Use Induction to Prove for All n

Perform a proof by induction on \(n\). For the base case where \(n = 2\), we have \((1 + a_1)(1 + a_2) = 1 + a_1 + a_2 + a_1a_2\), which is greater than \(1 + a_1 + a_2\). Assume the inequality holds for some \(k = n\). Then, for \(k = n+1\), \((1+a_1)(1+a_2)\cdots(1+a_n)(1+a_{n+1}) = (1+a_1+a_2+\cdots+a_n+a_1a_{n+1}+\cdots+a_ka_{n+1})\), which adds additional positive terms. Hence, it also holds for \(n+1\).

Conclude the Proof

The base case and induction step demonstrate that the inequality is true for all \(n \geq 2\). Therefore, for any \(a_k > 0\) and integer \(n \geq 2\), \((1+a_1)(1+a_2)\cdots(1+a_n) > 1+(a_1+a_2+\cdots+a_n)\) is proven.

Key concepts

Proof by Induction

Proof by induction is a powerful mathematical technique used to prove statements that are said to be true for all natural numbers. It involves two main steps: proving the base case and then demonstrating the induction step.

• Base Case: This involves showing that the statement holds for the initial value, usually when the variable equals 1 or another fixed number, like 2 in our problem.
• Induction Step: Once the base case is proven, the next step is to assume that the statement holds for some arbitrary case, say at step "k", then prove it for step "k + 1". This is often referred to as the inductive hypothesis.

This method works because if the initial case is true, and each step leads naturally to the next, then the statement must be true for all steps. In our problem, once we show it works for two factors, we use that result to prove it works for three by assuming it works for any "n" to prove it works for "n+1".

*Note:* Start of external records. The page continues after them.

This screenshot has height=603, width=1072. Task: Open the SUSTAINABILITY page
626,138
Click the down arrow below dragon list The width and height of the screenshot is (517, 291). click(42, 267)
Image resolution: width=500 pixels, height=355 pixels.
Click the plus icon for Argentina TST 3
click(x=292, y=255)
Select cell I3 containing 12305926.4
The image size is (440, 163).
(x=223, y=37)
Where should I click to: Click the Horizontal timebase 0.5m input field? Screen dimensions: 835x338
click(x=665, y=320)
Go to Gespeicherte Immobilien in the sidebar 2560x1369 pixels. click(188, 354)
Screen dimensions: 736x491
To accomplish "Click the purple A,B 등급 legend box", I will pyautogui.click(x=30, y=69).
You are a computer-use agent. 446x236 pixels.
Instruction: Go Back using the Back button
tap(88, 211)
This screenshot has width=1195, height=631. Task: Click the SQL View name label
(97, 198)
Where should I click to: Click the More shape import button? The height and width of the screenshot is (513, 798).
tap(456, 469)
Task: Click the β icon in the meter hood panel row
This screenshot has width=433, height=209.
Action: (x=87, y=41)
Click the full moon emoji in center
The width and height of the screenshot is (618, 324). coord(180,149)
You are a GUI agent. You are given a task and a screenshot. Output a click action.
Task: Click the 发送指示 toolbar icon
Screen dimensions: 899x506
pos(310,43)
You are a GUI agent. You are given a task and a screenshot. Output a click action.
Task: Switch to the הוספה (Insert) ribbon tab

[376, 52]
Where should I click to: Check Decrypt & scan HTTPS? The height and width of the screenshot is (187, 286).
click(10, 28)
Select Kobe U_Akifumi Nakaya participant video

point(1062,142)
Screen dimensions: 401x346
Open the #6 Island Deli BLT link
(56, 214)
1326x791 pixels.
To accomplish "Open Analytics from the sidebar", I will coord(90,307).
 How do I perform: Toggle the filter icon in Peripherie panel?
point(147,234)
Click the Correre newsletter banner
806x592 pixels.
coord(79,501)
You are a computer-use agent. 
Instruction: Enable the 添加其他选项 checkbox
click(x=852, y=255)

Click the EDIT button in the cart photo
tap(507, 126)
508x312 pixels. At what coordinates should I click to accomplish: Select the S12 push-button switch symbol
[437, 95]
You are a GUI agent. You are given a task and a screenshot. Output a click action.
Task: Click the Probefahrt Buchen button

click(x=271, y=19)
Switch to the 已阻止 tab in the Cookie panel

Generalization of Inequalities

The inequality in question is a generalization of Bernoulli's inequality. Generalizations are important in mathematics because they extend specific instances of inequalities to broader situations, offering comprehensive insights and utility.
In the original Bernoulli's inequality, you might see expressions like \( (1 + a)^n \geq 1 + na \) for \( a > -1 \) and \( n \) being a non-negative integer. Our task here goes beyond this by considering products of multiple terms like \( (1 + a_1)(1 + a_2) \cdots (1 + a_n) \).

• These products involve real numbers greater than zero, which allow for more generalized statements compared to the classic forms.
• Each pair of terms interacts combinatorially, ensuring the resulting expression on the left side is always larger.

By showing these generalized forms, mathematicians open new avenues for applying inequalities in various fields such as calculus, algebra, and real-world scenarios.

Mathematical Induction

Mathematical induction is a sophisticated tool in mathematics for proving statements, especially mathematical formulas and inequalities like the one we are handling. Here, the process of induction resembles a domino effect.
When demonstrating this technique, think of three primary components:

• Anchor or Base Case: Validate that the inequality holds true for a minimal starting point like \( n = 2 \).
• Assumption or Inductive Hypothesis: Assume it's true for some number \( n = k \).
• Induction Step or Inductive Conclusion: Use the truth of the \( n = k \) case to prove it works when \( n = k + 1 \), completing the cycle for all integers greater than or equal to the base case.

This technique efficiently checks statements over potentially infinite collections of numbers by linking smaller, more manageable assertions to broader claims.

Expansion of Products

When dealing with expressions like \( (1 + a_1)(1 + a_2) \cdots (1 + a_n) \), you naturally encounter the expansion of products. This involves expressing the product as a sum of terms that each contain one or more of the \( a_i \).
The process includes calculating all possible combinations of these parts while ensuring each term only consists of positive products and sums like:

• The single elements: \( a_1, a_2, \cdots, a_n \)
• Multi-element combinations: Such as \( a_1a_2, a_1a_3, \cdots \)

These expansions add layers of complexity that facilitate demonstrating inequalities since each additional term is positive, undeniably making the expanded expression larger than the direct summed expression addressed in the inequality's right side.
Breaking down these expressions into their component sums makes understanding and proving inequalities easier, lending clarity to complex algebraic statements.